* _TRY IT_: Taking the entries below from the top, restate each line exactly and end with the line containing "Aviso Legal (32, 2294)".

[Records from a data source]
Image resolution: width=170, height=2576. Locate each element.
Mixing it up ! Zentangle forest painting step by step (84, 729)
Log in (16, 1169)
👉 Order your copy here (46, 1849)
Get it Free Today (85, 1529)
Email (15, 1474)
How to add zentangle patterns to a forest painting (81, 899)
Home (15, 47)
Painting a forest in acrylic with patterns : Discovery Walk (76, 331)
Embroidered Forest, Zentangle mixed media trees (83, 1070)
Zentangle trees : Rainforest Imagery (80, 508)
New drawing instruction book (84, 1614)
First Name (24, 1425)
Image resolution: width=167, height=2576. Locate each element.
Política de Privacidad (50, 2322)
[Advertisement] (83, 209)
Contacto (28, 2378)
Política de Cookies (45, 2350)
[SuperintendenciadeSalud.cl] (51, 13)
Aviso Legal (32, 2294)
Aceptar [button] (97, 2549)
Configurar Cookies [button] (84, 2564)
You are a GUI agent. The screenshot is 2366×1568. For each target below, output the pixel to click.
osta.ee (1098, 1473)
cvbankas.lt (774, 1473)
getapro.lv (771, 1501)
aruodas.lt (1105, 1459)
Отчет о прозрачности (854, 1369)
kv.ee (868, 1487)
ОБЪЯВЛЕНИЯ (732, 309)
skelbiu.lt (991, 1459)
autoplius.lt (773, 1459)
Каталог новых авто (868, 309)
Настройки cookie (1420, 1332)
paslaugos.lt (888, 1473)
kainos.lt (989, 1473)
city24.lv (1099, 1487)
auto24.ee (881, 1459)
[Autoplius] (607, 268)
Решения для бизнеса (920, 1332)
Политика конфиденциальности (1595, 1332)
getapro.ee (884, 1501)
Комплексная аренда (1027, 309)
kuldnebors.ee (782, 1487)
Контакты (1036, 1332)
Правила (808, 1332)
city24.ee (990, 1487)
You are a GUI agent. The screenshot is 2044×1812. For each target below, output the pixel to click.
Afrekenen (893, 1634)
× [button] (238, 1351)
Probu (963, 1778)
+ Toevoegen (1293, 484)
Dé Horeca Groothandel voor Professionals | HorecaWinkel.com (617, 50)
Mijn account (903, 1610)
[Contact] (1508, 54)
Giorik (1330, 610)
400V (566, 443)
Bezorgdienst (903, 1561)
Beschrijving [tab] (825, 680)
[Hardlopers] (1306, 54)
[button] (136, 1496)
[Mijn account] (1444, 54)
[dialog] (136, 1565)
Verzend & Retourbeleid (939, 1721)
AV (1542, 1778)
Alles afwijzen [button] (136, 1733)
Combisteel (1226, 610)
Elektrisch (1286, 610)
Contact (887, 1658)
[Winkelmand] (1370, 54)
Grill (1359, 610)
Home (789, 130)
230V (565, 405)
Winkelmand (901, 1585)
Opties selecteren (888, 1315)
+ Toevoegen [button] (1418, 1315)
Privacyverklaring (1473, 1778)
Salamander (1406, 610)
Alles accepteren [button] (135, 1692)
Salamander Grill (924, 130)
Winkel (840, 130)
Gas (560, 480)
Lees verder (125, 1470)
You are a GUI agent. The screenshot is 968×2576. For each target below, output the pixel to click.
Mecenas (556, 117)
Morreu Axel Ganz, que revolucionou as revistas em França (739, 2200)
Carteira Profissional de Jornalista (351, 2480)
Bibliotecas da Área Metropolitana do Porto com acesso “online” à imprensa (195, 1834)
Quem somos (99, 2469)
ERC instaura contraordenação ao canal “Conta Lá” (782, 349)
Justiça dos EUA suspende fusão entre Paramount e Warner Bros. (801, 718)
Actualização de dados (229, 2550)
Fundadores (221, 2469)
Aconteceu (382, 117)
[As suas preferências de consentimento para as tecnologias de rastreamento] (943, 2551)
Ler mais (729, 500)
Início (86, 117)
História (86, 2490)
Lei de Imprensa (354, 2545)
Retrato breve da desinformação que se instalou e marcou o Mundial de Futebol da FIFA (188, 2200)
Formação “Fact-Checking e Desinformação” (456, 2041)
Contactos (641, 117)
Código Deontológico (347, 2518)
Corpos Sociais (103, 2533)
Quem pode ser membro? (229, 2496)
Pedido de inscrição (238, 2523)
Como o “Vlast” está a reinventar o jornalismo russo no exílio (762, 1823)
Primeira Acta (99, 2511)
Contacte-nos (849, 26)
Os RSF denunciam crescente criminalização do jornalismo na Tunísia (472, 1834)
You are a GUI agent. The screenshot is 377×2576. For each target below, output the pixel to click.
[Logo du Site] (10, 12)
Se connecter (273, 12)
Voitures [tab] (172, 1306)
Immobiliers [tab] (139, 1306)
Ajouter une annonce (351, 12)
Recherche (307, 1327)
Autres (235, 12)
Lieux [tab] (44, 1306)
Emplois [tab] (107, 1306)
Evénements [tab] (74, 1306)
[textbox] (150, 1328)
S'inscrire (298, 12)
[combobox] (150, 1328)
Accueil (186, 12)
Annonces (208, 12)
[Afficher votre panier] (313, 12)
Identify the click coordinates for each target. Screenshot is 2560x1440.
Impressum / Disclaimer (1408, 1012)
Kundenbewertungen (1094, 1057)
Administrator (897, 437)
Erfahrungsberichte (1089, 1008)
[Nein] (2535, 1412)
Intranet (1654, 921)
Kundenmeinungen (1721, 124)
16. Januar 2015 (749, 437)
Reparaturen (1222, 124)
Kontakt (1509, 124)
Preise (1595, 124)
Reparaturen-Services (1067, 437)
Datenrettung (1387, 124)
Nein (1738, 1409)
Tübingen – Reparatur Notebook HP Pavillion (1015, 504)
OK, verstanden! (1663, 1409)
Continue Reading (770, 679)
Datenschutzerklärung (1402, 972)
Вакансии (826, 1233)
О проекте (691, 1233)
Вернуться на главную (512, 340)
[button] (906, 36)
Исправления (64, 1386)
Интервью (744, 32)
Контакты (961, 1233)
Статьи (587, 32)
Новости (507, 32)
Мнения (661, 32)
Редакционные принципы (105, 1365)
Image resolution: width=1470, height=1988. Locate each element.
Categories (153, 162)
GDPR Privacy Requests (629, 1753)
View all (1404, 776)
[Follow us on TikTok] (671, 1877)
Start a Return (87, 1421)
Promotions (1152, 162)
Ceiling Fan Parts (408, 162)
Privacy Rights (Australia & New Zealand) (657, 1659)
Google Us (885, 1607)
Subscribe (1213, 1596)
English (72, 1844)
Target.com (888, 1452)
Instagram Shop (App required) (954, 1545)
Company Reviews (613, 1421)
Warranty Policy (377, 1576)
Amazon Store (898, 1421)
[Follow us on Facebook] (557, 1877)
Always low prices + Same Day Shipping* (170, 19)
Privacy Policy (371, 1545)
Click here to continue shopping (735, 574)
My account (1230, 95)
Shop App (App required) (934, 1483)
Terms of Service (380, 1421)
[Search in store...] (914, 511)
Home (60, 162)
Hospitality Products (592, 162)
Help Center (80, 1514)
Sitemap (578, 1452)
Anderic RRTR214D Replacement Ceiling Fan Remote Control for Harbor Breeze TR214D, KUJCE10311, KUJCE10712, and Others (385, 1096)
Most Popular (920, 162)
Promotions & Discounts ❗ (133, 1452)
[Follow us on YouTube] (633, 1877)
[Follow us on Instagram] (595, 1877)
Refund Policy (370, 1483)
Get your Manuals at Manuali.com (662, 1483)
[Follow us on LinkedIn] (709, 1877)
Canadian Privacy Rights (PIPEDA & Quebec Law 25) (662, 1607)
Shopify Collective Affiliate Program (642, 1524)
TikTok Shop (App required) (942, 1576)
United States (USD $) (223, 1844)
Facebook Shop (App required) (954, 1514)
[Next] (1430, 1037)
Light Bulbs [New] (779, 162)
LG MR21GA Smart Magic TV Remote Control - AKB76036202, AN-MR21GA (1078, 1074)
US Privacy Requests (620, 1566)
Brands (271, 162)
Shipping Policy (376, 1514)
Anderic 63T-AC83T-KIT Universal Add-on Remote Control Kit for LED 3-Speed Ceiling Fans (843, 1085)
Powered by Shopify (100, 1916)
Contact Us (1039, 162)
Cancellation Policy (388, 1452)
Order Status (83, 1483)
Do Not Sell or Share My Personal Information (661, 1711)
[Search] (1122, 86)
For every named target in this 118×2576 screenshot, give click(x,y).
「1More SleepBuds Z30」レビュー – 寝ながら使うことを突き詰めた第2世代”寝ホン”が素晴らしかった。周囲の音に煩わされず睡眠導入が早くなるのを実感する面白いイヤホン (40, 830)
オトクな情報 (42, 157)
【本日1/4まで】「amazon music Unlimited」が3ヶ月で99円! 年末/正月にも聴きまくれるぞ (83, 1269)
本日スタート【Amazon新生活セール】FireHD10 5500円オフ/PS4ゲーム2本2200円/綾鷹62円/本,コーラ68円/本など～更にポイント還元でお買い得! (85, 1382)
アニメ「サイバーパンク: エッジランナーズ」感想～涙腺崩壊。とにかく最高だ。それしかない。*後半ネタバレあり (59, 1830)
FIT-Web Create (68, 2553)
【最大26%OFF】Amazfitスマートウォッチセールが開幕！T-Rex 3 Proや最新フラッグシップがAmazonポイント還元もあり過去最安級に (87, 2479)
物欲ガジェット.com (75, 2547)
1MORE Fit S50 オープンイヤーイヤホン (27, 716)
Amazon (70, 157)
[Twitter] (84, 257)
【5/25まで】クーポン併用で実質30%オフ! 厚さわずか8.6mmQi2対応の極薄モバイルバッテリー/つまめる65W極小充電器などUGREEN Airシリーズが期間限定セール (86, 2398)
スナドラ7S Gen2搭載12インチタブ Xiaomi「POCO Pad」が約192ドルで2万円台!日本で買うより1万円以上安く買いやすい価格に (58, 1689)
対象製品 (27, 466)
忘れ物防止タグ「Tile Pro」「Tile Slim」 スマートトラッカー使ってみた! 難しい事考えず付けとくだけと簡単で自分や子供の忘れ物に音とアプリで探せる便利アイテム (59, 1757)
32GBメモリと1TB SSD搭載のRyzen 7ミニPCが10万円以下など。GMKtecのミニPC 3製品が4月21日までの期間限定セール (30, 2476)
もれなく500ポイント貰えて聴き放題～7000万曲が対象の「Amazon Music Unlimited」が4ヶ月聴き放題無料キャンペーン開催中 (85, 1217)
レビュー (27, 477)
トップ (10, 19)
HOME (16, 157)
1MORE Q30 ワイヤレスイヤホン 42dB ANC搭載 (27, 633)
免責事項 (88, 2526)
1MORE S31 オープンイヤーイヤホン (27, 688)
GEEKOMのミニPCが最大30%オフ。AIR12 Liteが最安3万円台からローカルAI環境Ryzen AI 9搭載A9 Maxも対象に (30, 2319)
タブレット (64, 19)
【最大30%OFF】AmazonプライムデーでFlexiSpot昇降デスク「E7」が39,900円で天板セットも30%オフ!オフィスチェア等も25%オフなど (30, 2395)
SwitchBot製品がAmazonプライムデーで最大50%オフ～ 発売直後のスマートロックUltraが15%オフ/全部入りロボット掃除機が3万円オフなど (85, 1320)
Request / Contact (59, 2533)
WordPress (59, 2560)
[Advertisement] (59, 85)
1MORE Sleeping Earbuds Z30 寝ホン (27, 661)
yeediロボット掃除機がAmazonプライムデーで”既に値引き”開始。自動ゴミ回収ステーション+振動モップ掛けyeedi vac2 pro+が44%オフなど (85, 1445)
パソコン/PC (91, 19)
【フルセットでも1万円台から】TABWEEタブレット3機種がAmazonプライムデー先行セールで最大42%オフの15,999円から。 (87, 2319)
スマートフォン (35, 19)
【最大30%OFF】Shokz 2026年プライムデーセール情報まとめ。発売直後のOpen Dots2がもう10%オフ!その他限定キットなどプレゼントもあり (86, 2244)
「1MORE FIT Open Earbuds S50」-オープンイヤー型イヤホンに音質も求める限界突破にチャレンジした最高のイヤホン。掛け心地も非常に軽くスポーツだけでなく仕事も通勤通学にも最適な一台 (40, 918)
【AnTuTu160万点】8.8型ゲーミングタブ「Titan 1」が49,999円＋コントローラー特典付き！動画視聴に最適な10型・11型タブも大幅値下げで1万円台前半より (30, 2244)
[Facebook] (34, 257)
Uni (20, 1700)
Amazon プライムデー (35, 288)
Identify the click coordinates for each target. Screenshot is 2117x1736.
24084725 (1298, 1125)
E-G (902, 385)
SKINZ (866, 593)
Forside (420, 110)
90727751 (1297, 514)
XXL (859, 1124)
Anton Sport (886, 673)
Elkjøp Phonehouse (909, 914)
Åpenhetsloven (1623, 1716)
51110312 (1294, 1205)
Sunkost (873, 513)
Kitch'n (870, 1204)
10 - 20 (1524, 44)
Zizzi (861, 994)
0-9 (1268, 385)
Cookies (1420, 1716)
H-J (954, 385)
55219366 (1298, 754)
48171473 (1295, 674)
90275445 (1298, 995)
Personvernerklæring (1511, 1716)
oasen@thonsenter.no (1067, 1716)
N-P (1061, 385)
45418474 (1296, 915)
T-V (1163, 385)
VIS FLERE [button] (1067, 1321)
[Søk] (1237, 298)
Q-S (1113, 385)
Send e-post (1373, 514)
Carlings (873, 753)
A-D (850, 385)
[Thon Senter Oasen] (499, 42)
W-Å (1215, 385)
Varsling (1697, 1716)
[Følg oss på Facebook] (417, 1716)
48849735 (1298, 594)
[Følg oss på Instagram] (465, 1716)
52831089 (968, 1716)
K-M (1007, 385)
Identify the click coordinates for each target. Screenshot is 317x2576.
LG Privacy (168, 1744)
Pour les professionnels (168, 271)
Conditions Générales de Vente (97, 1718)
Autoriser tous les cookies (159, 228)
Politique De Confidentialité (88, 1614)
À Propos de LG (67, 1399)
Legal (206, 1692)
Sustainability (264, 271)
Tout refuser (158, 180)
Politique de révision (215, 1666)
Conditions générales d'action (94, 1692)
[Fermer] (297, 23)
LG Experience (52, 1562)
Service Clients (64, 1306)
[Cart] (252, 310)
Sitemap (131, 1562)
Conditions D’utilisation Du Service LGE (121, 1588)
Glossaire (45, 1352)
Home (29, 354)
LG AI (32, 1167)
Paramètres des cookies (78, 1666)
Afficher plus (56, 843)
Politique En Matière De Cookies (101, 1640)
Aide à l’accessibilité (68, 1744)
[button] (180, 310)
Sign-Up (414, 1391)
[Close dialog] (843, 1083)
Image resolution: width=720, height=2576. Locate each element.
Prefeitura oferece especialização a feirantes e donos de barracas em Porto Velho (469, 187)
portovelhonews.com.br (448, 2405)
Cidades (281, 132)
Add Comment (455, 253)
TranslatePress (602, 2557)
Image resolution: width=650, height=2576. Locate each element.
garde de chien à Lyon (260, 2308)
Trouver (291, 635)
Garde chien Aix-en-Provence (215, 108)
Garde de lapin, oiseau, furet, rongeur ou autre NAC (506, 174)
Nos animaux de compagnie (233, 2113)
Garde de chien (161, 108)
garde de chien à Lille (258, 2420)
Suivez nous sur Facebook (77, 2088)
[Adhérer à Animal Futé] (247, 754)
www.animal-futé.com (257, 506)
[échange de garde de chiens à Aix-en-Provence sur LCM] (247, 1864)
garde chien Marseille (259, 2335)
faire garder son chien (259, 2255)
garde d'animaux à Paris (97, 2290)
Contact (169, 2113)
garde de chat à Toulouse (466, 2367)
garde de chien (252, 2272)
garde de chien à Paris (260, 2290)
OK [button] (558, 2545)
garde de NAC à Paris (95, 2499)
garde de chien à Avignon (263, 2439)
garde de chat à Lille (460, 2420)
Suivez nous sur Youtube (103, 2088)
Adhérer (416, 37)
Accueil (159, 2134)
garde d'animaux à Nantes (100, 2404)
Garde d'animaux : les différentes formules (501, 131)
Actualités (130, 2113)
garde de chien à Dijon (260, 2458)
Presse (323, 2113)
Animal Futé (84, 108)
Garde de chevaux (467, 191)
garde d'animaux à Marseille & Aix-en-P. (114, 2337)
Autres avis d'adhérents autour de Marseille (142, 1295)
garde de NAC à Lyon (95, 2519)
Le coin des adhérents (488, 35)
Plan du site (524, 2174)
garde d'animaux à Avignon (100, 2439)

* _EXERCISE ANSWER_:
Image resolution: width=170, height=2576. Locate each element.
Mixing it up ! Zentangle forest painting step by step (84, 729)
Log in (16, 1169)
👉 Order your copy here (46, 1849)
Get it Free Today (85, 1529)
Email (15, 1474)
How to add zentangle patterns to a forest painting (81, 899)
Home (15, 47)
Painting a forest in acrylic with patterns : Discovery Walk (76, 331)
Embroidered Forest, Zentangle mixed media trees (83, 1070)
Zentangle trees : Rainforest Imagery (80, 508)
New drawing instruction book (84, 1614)
First Name (24, 1425)
Image resolution: width=167, height=2576. Locate each element.
Política de Privacidad (50, 2322)
[Advertisement] (83, 209)
Contacto (28, 2378)
Política de Cookies (45, 2350)
[SuperintendenciadeSalud.cl] (51, 13)
Aviso Legal (32, 2294)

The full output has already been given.